Remember those big old square TVs? They’re called CRT screens, short for Cathode Ray Tube. They’re pretty cool, in that they fire a line of something like X-rays (but not actual X-rays, these are safer) at a silver surface at the front of the box, causing it to glow, either a bit or a lot depending on which part of the screen. This happened over hundreds of lines until an entire picture was on the screen (originally about 300 lines, later more like 500). Because of the limits of these ray firing units, they could get all the lines finished and return back to the top in one power cycle (one Hz). So far so good, right? Except there was a problem – either the TV stations couldn’t transmit the video over the air waves fast enough, or the CRT couldn’t get all the lines out fast enough. So there was a solution – interlacing.
So what’s interlacing? Have you seen 1080p and 1080i on modern TVs? The “i” means it’s interlaced. What this means is that they split up the image so that only half the lines were ever sent in one go – so for example on the first frame they’d send odd numbers, and on the second they would send even numbers. It’s not quite that simple though, as this made things look odd – the way to get round this was they sent the odd numbers of frame one, the even numbers of frame two – and the rest of the data is forgotten about. This means you can get 50 frames or 60 frames per second, whilst only sending half the lines – meaning they could get twice the apparent quality over the same method (usually over the air analog broadcasts).
As HD televisions came into being, the flat panel screens could quite easily display every line in the right order, which is “progressive” – that’s the “p” (720p, 1080p etc) and to most people this looks right – since every computer I know of uses progressive screens, and with the popularity of Youtube and the internet as video mediums, interlacing is a much bigger problem than it was when old TV shows came out.
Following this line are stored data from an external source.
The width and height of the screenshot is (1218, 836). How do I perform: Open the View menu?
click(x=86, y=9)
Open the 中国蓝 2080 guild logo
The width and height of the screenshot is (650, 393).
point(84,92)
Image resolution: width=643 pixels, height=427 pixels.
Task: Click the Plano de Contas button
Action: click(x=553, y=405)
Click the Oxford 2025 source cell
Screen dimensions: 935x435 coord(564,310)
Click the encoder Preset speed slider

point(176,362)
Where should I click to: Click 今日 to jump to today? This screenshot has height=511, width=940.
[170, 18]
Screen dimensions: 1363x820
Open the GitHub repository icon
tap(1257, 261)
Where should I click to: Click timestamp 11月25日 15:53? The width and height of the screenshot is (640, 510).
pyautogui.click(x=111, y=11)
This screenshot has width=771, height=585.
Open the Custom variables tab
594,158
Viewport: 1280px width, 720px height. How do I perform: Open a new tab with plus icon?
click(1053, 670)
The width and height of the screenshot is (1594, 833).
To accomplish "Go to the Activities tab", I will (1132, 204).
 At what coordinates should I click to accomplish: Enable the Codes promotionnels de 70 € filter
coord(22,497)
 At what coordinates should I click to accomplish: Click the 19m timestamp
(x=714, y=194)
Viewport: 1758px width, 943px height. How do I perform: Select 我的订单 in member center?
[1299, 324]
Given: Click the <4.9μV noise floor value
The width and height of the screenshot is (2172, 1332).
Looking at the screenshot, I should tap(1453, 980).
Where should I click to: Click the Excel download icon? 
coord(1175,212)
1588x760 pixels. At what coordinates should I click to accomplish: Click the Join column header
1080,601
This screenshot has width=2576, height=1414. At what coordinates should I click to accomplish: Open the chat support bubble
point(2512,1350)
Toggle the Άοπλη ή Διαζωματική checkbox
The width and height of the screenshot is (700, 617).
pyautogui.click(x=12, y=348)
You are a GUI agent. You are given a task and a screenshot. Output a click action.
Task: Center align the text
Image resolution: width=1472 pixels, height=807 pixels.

Have you ever seen an old show on Youtube or a modern “nostalgia” show and seen someone moving really quickly and turning into a bunch of horizontal spaghetti lines? That’s a bad case of de-interlacing – that is to say, when interlaced footage is put back together for a progressive screen – a minefield indeed.
Moving back to why we use modern framerate choices, the modern standard in the UK and most of Europe is now 25p – 25 progressive frames per second, whereas it’s 29.97p in America (nearly 30, but with a bit taken out to account for an old bug in the American colour transmission system that’s now not necessary, but they stuck with it because…well…stubbornness).
Why do we still use different framerates instead of just all using the same one? Modern TVs can all now display 50 or 60Hz footage because they’re not tied to the mains like the old CRTs were…. the answer seems to lie in the lighting. UK lights still work at 50Hz, and this means that 50 times a second, a light gets bright, dim, then bright again as the voltage from the wall surges through it to make it light up. We don’t see this with our eyes, as it’s too fast to see – in fact, that’s why the electric standards were made (if AEG and General Electric had just agreed on one number, we wouldn’t have this whole blog).
The problems arise if you’re filming at a different rate to the lights – sometimes the lights are at full brightness, sometimes they’re inbetween pulses, which means what the camera captures, and what you play back later, looks a lot like a horror film…. So it’s easier to try and make the camera run at the same speed at the lights, in that country. This does create an “us and them” between US/Europe, but we largely live with it.
So why with animation do we have to keep to specific framerates? Surely we can do what we want when it’s all virtual? Well, yes and no. We have to pander to the systems it’s going to be playing back on, and what happens if we want to include any kind of real footage in there? If the framerates don’t match, there’s an awful kludge of a solution where the frames are bashed together out of sync (frame blending) or there are more fancy versions, but these always end up making everything look blurry when anything moves. Ever seen an advert from the other side of the pond where everything looks soft and blurry?
As for film, that’s 24 frames per second. Mostly because it divides well (12 frames for half a second, 6 for a quarter second etc) and works well with 60Hz lights (i suspect 24 was settled on in Hollywood, which is, of course, in America.)